* **Exercise prompt**:
Locate every line in the records below that contains the string "Instruction" and copy each such line in full.

* **Provided data**:
%%

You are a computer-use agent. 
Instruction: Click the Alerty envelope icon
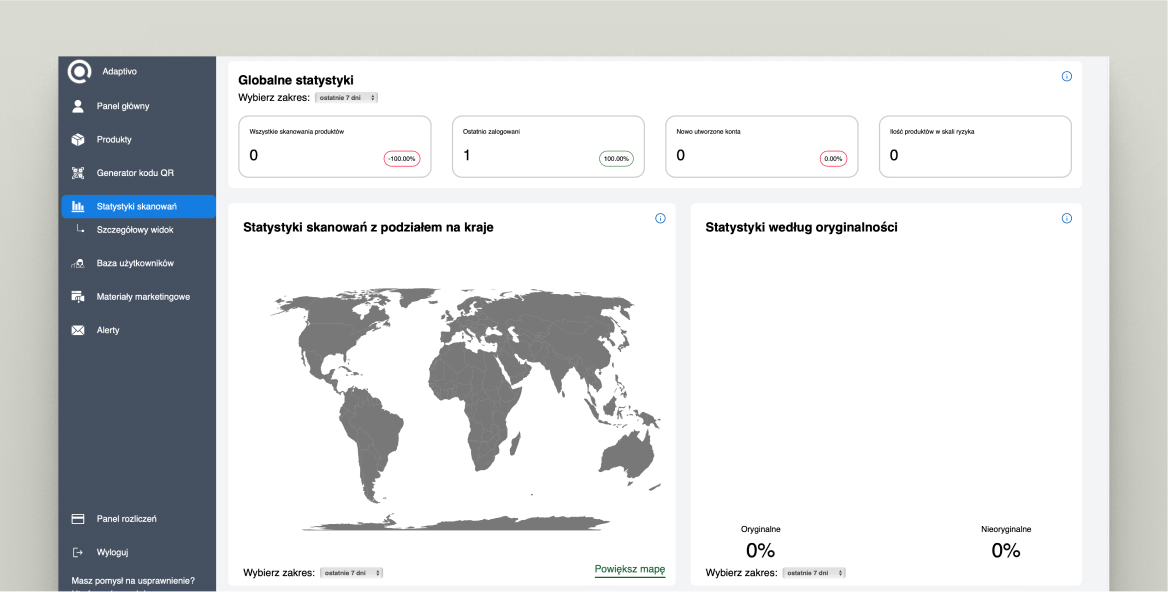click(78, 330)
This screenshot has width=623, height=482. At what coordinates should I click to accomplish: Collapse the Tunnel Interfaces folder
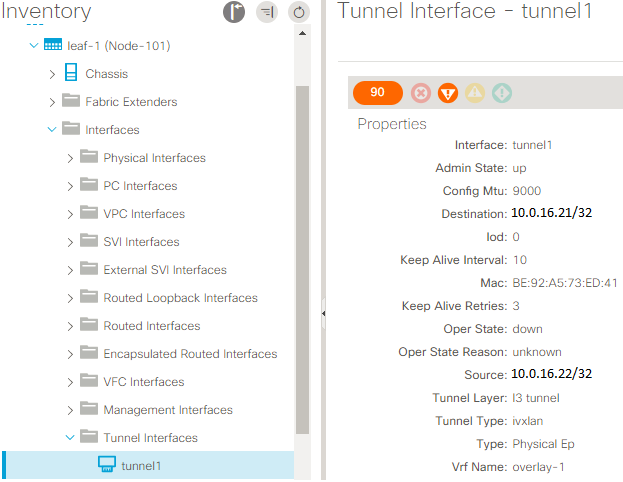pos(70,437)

%%
%%

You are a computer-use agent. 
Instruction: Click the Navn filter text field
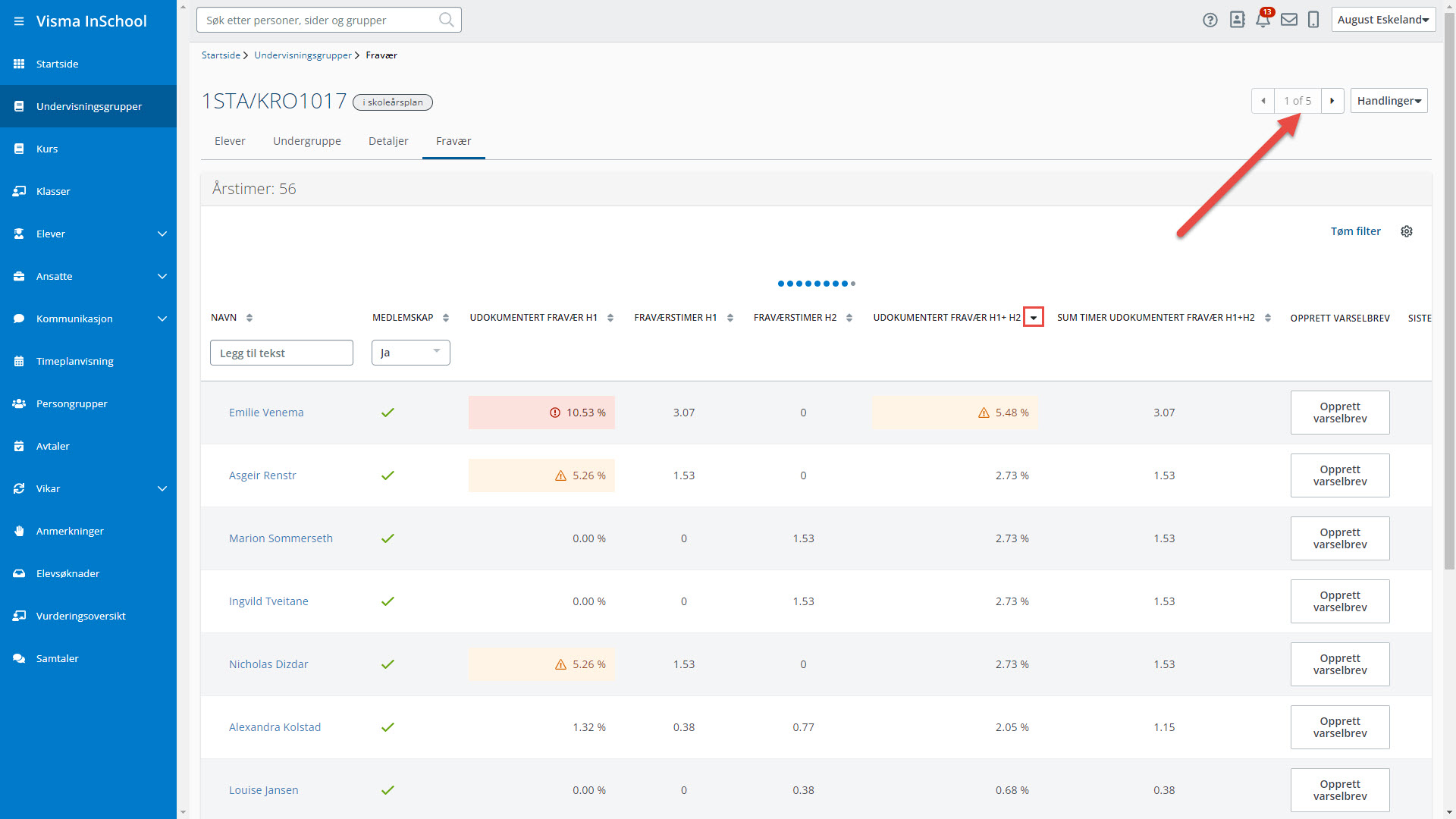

%%

* **Completed exercise**:
Instruction: Click the Alerty envelope icon
Instruction: Click the Navn filter text field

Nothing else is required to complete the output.